*** Data in this exercise ***

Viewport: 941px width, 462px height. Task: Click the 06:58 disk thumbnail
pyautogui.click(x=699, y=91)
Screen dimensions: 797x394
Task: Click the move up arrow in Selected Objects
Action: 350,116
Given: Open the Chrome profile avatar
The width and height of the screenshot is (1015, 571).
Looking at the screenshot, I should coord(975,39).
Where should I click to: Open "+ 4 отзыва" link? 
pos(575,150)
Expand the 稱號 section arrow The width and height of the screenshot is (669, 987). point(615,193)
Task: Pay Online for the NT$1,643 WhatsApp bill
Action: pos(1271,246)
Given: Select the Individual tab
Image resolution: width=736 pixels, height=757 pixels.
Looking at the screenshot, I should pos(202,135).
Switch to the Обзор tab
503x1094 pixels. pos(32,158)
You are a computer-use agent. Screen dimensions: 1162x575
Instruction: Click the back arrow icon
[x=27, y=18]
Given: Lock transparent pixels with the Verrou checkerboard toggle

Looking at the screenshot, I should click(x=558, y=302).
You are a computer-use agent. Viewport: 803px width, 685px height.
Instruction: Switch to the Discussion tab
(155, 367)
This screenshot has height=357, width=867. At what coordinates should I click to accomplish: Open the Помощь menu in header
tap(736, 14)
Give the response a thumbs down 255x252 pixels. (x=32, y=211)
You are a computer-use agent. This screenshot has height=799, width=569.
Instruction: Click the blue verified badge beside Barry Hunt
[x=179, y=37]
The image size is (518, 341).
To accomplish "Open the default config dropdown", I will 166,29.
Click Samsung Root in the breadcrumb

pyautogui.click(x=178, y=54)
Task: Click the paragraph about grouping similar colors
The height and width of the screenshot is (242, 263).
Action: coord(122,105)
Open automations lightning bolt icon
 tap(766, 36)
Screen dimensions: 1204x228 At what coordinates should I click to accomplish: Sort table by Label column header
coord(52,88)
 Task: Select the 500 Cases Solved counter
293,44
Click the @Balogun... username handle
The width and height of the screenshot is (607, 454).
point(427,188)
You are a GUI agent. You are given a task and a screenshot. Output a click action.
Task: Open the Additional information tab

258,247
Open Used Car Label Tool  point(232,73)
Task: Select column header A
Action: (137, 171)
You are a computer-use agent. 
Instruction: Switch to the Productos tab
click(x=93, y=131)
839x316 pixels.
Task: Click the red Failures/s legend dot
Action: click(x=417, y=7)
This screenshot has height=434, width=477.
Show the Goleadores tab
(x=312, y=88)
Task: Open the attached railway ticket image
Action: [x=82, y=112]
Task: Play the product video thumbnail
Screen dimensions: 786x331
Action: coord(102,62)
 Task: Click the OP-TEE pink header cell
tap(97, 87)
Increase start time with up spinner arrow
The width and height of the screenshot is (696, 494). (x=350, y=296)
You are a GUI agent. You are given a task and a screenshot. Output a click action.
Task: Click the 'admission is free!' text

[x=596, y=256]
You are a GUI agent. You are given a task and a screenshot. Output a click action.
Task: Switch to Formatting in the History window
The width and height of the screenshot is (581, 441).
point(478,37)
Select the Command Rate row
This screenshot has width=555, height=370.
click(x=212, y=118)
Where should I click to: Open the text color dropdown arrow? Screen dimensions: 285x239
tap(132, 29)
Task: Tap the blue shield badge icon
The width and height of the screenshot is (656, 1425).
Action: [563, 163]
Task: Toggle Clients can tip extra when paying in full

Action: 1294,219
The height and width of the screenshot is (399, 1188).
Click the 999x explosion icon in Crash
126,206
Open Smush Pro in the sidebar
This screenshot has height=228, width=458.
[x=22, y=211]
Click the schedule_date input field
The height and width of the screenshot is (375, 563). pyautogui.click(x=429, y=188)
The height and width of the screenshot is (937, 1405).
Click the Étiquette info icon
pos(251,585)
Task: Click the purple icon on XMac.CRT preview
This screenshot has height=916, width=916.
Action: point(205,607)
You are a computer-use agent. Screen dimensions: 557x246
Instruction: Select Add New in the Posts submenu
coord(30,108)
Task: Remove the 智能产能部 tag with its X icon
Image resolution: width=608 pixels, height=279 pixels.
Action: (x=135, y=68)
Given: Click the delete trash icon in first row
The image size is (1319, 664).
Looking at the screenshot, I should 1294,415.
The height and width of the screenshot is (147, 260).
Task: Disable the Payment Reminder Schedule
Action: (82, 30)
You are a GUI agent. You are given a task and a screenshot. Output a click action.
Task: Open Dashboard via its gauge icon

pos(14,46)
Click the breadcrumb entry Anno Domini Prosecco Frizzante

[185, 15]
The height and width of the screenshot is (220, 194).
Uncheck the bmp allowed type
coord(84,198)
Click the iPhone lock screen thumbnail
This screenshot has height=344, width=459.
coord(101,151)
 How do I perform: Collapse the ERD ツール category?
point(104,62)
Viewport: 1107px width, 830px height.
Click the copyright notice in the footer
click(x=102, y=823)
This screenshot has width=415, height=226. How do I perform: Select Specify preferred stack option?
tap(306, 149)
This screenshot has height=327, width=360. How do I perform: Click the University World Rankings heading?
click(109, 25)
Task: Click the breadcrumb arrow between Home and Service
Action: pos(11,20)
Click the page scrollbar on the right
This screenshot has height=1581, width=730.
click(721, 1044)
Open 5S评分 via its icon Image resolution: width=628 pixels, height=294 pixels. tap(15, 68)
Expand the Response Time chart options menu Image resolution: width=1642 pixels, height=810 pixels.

*** End of Data in this exercise ***

Brief: A full, exact repeat of the entries above is required.

Finished exercise:
Viewport: 941px width, 462px height. Task: Click the 06:58 disk thumbnail
pyautogui.click(x=699, y=91)
Screen dimensions: 797x394
Task: Click the move up arrow in Selected Objects
Action: 350,116
Given: Open the Chrome profile avatar
The width and height of the screenshot is (1015, 571).
Looking at the screenshot, I should coord(975,39).
Where should I click to: Open "+ 4 отзыва" link? 
pos(575,150)
Expand the 稱號 section arrow The width and height of the screenshot is (669, 987). point(615,193)
Task: Pay Online for the NT$1,643 WhatsApp bill
Action: pos(1271,246)
Given: Select the Individual tab
Image resolution: width=736 pixels, height=757 pixels.
Looking at the screenshot, I should pos(202,135).
Switch to the Обзор tab
503x1094 pixels. pos(32,158)
You are a computer-use agent. Screen dimensions: 1162x575
Instruction: Click the back arrow icon
[x=27, y=18]
Given: Lock transparent pixels with the Verrou checkerboard toggle

Looking at the screenshot, I should click(x=558, y=302).
You are a computer-use agent. Viewport: 803px width, 685px height.
Instruction: Switch to the Discussion tab
(155, 367)
This screenshot has height=357, width=867. At what coordinates should I click to accomplish: Open the Помощь menu in header
tap(736, 14)
Give the response a thumbs down 255x252 pixels. (x=32, y=211)
You are a computer-use agent. This screenshot has height=799, width=569.
Instruction: Click the blue verified badge beside Barry Hunt
[x=179, y=37]
The image size is (518, 341).
To accomplish "Open the default config dropdown", I will 166,29.
Click Samsung Root in the breadcrumb

pyautogui.click(x=178, y=54)
Task: Click the paragraph about grouping similar colors
The height and width of the screenshot is (242, 263).
Action: coord(122,105)
Open automations lightning bolt icon
 tap(766, 36)
Screen dimensions: 1204x228 At what coordinates should I click to accomplish: Sort table by Label column header
coord(52,88)
 Task: Select the 500 Cases Solved counter
293,44
Click the @Balogun... username handle
The width and height of the screenshot is (607, 454).
point(427,188)
You are a GUI agent. You are given a task and a screenshot. Output a click action.
Task: Open the Additional information tab

258,247
Open Used Car Label Tool  point(232,73)
Task: Select column header A
Action: (137, 171)
You are a computer-use agent. 
Instruction: Switch to the Productos tab
click(x=93, y=131)
839x316 pixels.
Task: Click the red Failures/s legend dot
Action: click(x=417, y=7)
This screenshot has height=434, width=477.
Show the Goleadores tab
(x=312, y=88)
Task: Open the attached railway ticket image
Action: [x=82, y=112]
Task: Play the product video thumbnail
Screen dimensions: 786x331
Action: coord(102,62)
 Task: Click the OP-TEE pink header cell
tap(97, 87)
Increase start time with up spinner arrow
The width and height of the screenshot is (696, 494). (x=350, y=296)
You are a GUI agent. You are given a task and a screenshot. Output a click action.
Task: Click the 'admission is free!' text

[x=596, y=256]
You are a GUI agent. You are given a task and a screenshot. Output a click action.
Task: Switch to Formatting in the History window
The width and height of the screenshot is (581, 441).
point(478,37)
Select the Command Rate row
This screenshot has width=555, height=370.
click(x=212, y=118)
Where should I click to: Open the text color dropdown arrow? Screen dimensions: 285x239
tap(132, 29)
Task: Tap the blue shield badge icon
The width and height of the screenshot is (656, 1425).
Action: [563, 163]
Task: Toggle Clients can tip extra when paying in full

Action: 1294,219
The height and width of the screenshot is (399, 1188).
Click the 999x explosion icon in Crash
126,206
Open Smush Pro in the sidebar
This screenshot has height=228, width=458.
[x=22, y=211]
Click the schedule_date input field
The height and width of the screenshot is (375, 563). pyautogui.click(x=429, y=188)
The height and width of the screenshot is (937, 1405).
Click the Étiquette info icon
pos(251,585)
Task: Click the purple icon on XMac.CRT preview
This screenshot has height=916, width=916.
Action: point(205,607)
You are a computer-use agent. Screen dimensions: 557x246
Instruction: Select Add New in the Posts submenu
coord(30,108)
Task: Remove the 智能产能部 tag with its X icon
Image resolution: width=608 pixels, height=279 pixels.
Action: (x=135, y=68)
Given: Click the delete trash icon in first row
The image size is (1319, 664).
Looking at the screenshot, I should 1294,415.
The height and width of the screenshot is (147, 260).
Task: Disable the Payment Reminder Schedule
Action: (82, 30)
You are a GUI agent. You are given a task and a screenshot. Output a click action.
Task: Open Dashboard via its gauge icon

pos(14,46)
Click the breadcrumb entry Anno Domini Prosecco Frizzante

[185, 15]
The height and width of the screenshot is (220, 194).
Uncheck the bmp allowed type
coord(84,198)
Click the iPhone lock screen thumbnail
This screenshot has height=344, width=459.
coord(101,151)
 How do I perform: Collapse the ERD ツール category?
point(104,62)
Viewport: 1107px width, 830px height.
Click the copyright notice in the footer
click(x=102, y=823)
This screenshot has width=415, height=226. How do I perform: Select Specify preferred stack option?
tap(306, 149)
This screenshot has height=327, width=360. How do I perform: Click the University World Rankings heading?
click(109, 25)
Task: Click the breadcrumb arrow between Home and Service
Action: pos(11,20)
Click the page scrollbar on the right
This screenshot has height=1581, width=730.
click(721, 1044)
Open 5S评分 via its icon Image resolution: width=628 pixels, height=294 pixels. tap(15, 68)
Expand the Response Time chart options menu Image resolution: width=1642 pixels, height=810 pixels.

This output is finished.